Silver surged 7% to its highest level since March, while copper hit a new record at $6.50, as traders rotate into AI-linked metals used in data-center wiring and cooling. Options activity in SLV turned heavily bullish, with more than twice as many calls as puts and over 90,000 calls bought versus 31,000 puts bought. One trader sold 1,000+ June 18 70-strike puts for $259,000 and used the proceeds to buy over 1,900 80-strike calls for roughly $1 million, targeting an 11% upside move.

Analysis

The interesting part of this move is not the metal itself but the market's attempt to re-price the AI buildout away from the obvious beneficiaries and into the upstream bottlenecks. Silver has a cleaner retail narrative than copper, but both are really a proxy for the same thesis: data-center electrification is starting to strain a set of inputs that were previously treated as interchangeable and cheap. If that framing gains traction, the beneficiaries broaden beyond semis into miners, recyclers, and industrials with hidden exposure to conductive materials and power infrastructure. The second-order effect is that a sustained bid in silver/copper can become self-reinforcing through options positioning and CTA trend-following, but only if the move is confirmed by continued spot tightening rather than a one-day headline squeeze. Silver is especially vulnerable to being treated as a high-beta momentum vehicle: that makes it attractive for convexity trades, but also means it can unwind quickly if real yields back up or if the market decides AI capex is rotating from physical build-out into software and inference efficiency.
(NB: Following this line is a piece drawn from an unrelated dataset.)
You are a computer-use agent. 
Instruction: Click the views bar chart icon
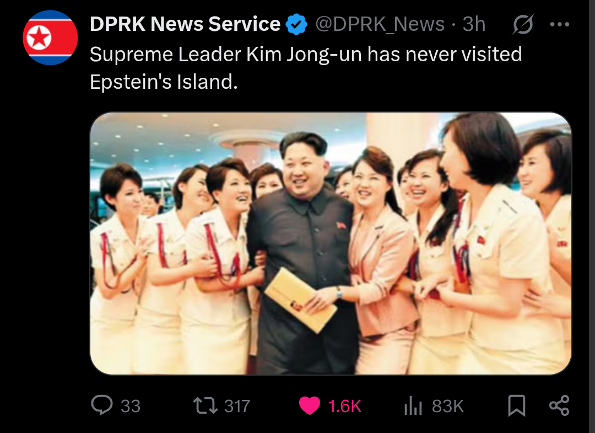[x=413, y=405]
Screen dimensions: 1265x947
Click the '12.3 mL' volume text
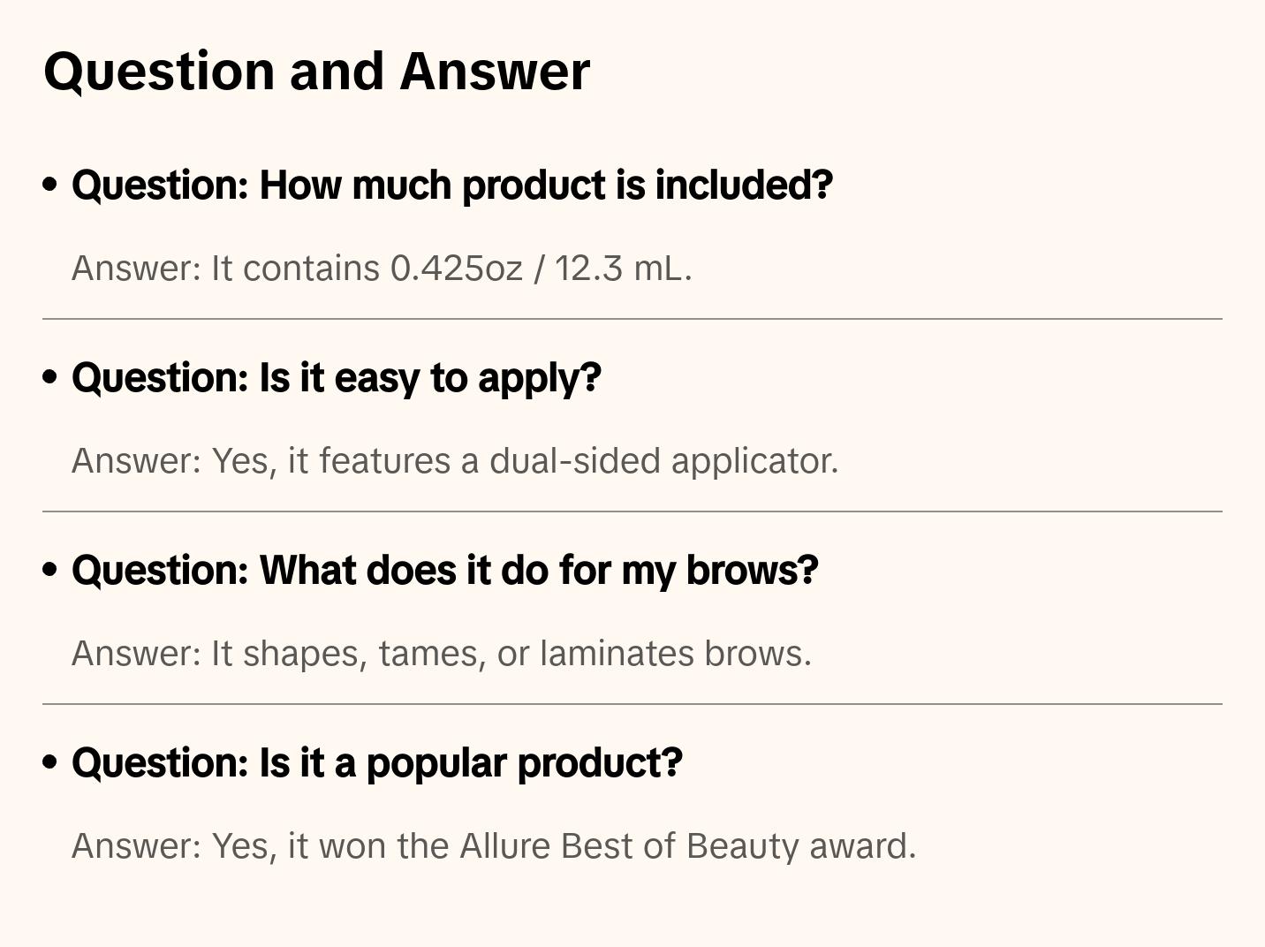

The next few weeks matter more than the next few quarters because June-expiry flow can dominate price discovery. The contrarian miss is that a lot of the AI commodity basket may already be crowded in the most obvious names, while silver remains relatively under-owned versus its narrative value. That creates room for a squeeze, but not necessarily a durable secular rerating unless industrial demand visibly improves. If this is mostly a positioning trade, the right risk control is to respect that the upside can extend another 10-15%, but the downside can erase it just as fast once call demand fades.